As an adult with IBS I've found the herb Cats Claw to be fantastic for me & I don't really suffer any more:) - If I need antiBs I always take it for a few weeks afterwards & I took it solidly for about 6 months, which sorted me out & I now take it as needed

HTH

Have you tired an exclusion diet?
Google it or look in amazon.
I think your issue may be diet related.

Oh and if you have been on n ABs for 2 years you need a really good pro biotic!!

I had similar for years and only when i moved abroad did i discover I had an 8cm cyst on R ovary and 6cm on L. Furthermore, I also discovered that I had fairly major PCOS. I am so interested in the Trimethoprim aspect. I took one at night from the age of 16 to 33 and a couple extra after sex. It was the only thing that helped. Since I have had the cysts removed and taken Yasmin the symptoms have completely gone after almost constant cystitis, back pain and IBS for most of my sexually active adult life.

Rationally it doesn't really make sense and I thought it was just me that used trimethoprim for a pain of unknown origin.

I would pay and have a full abdominal ultrasound including trans vaginal for the ovaries. I have a very retroverted uterus which meant less experienced scanners missed some of my symptoms.

From a medics point of view I think its gynae not food intolerance. obviously bloating will make you feel more uncomfortable but is it really likely to be the cause? I have only found out about my health since moving away from the non interventionist (cheapo rationed) medical model so loved in the UK. A scan may be expensive but it is much more useful than cutting out blue spotted lentils for 4 weeks.

I have had an abdominal scan, not transvaginal, they looked at my bladder and kidneys. Not sure about ovaries but these were definetly looked at in my laparoscopy.

I've also had a camera put into the bladder and that was OK.

So no cysts, kidney stones, blockages, nasties that they could see.
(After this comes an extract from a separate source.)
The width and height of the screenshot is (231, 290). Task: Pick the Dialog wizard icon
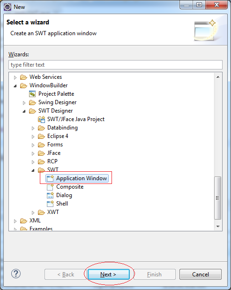pyautogui.click(x=50, y=195)
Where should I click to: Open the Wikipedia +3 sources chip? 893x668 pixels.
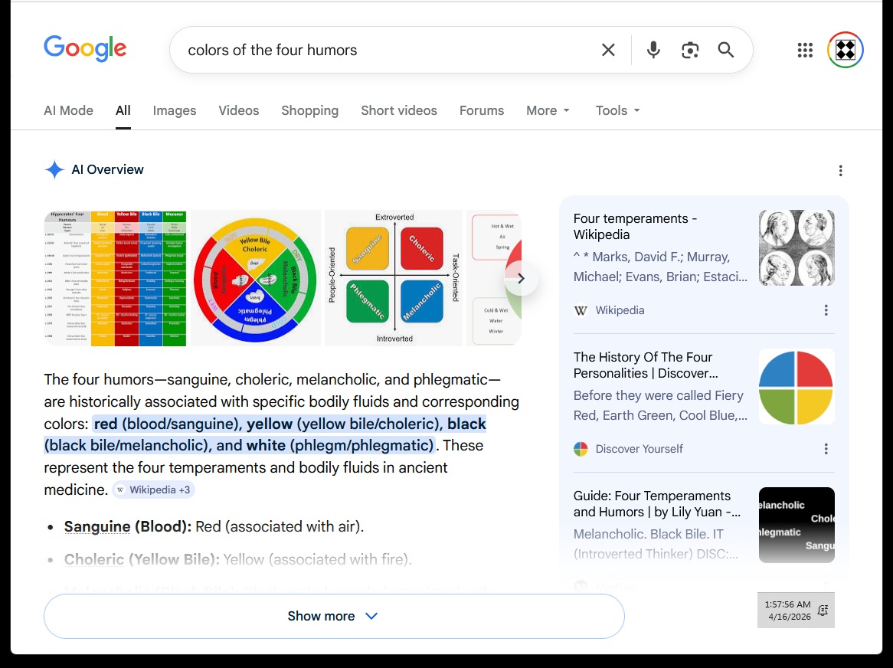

I'm going to cut back a lot/stop drinking diet coke. Take vitamins and probiotics. Try and eat more natural food rather than processed stuff. Will keep eating some wheat for now until the celiac blood test kit turns up. Obviously if thats positive then I need to cut out gluten and go to the Dr. Even if not positive I think cutting out white bread would be beneficial even if I still have weetabix for breakfast. Give that a try and see if it works, if not then I'll go and see the GP.

Thanks everyone. Will let you know how it goes.

CATS CLAW INFO

I swear by the stuff :)

Even if not positive for coeliac, I think many of us would benefit from cutting down on wheat. Have you tried oatibix instead of weetabix? Would still be no good for coeliacs but an improvement even if you're not maybe.

Mine & DD Coeliac tests are always negative, but we definitely can't tolerate a lot of wheat & none at when things flare up X

Can I just say that coeliacs is not being gluten intolerant it is an auto immune disease caused by gluten intolerance so it is entirely possible to be intolerant to gluten and not have coeliacs disease.